Studies on substance users are often difficult to conduct due to the ‘hidden’ nature of their population. Their profiles differ widely from the general population; however, insights into their characteristics can be gained by studying treatment seekers. Most of the studies on cannabis have emphasized the psychological aspects, not the physical harm, as it is often considered to lack major physical complications (18). This study shows the laboratory profiles of cannabis dependent treatment seeking subjects from India who were co-dependent on other substances, and to compare them with substance non-users. It is difficult to recruit subjects of cannabis dependence without any associated complications or comorbid substance use since they often do not seek treatment because of social and cultural reasons. The subjects in this study were young and educated, but their rate of unemployment was significantly high; indicating that occupational dysfunction may lead to substance abuse. More than half of the subjects started substance use before the age of 15 years.

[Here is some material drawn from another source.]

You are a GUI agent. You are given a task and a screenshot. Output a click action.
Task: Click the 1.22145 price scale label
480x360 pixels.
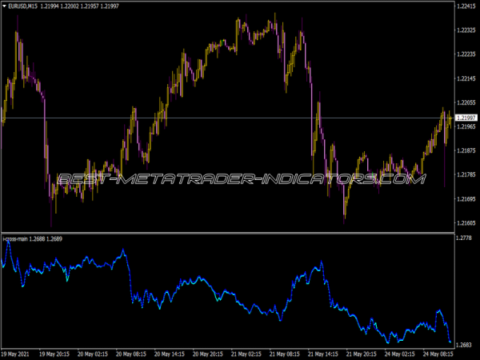click(466, 79)
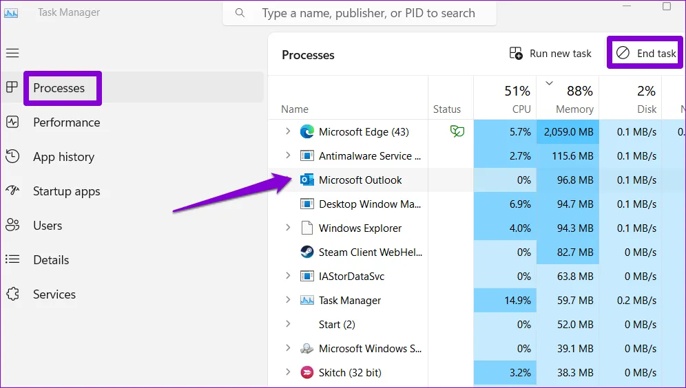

A large proportion of the subjects showed abnormal liver related parameters (especially serum alkaline phosphatase) which supports previous studies that have reported hepatomegaly and abnormalities in liver enzymes caused by cannabis in the absence of jaundice (12). Although alcohol and opioids are also known to affect liver function (19), in this study, no significant difference in the values of biochemical parameters were noted between; alcohol or opioid users and non-users. Hematological parameters such as hemoglobin were significantly lower than in non-users. This is in contrast with most of the previous studies which have reported an increase caused by functional hypoxia (13). The high prevalence of raised ESR indicates the frequency of infection among this population. Significant increases in neutrophil counts were found among IDUs, which is in accordance to earlier reports from the center on IDU users (20). Eosinophil counts were found to be high in 6% of cases, and neutrophil count abnormalities were found in 7.5% of subjects, which support previous studies on cannabis users (14). The lymphocyte counts showed a normal level in contrast to previous studies, which reported low lymphocyte counts in humans (13). A low mean relative monocyte count (2.14 ± 1.59) was observed, which was also reported by Mukhtar et al. (15).

Some of the limitations of this study were as follows: a small sample size, co-dependence on other substances, and a retrospective method of data collection, which restricts its generalization to the community setting. Some of the findings, such as anemia and liver function derangement, could have been caused by other associated factors like; poor nutrition, occult blood loss, or chronic infections such as; tuberculosis, hepatitis and sexually transmitted diseases, which are common. However, this study adds to the limited number of studies on chronic cannabis users from the northern part of India and provides some preliminary information for future prospective studies.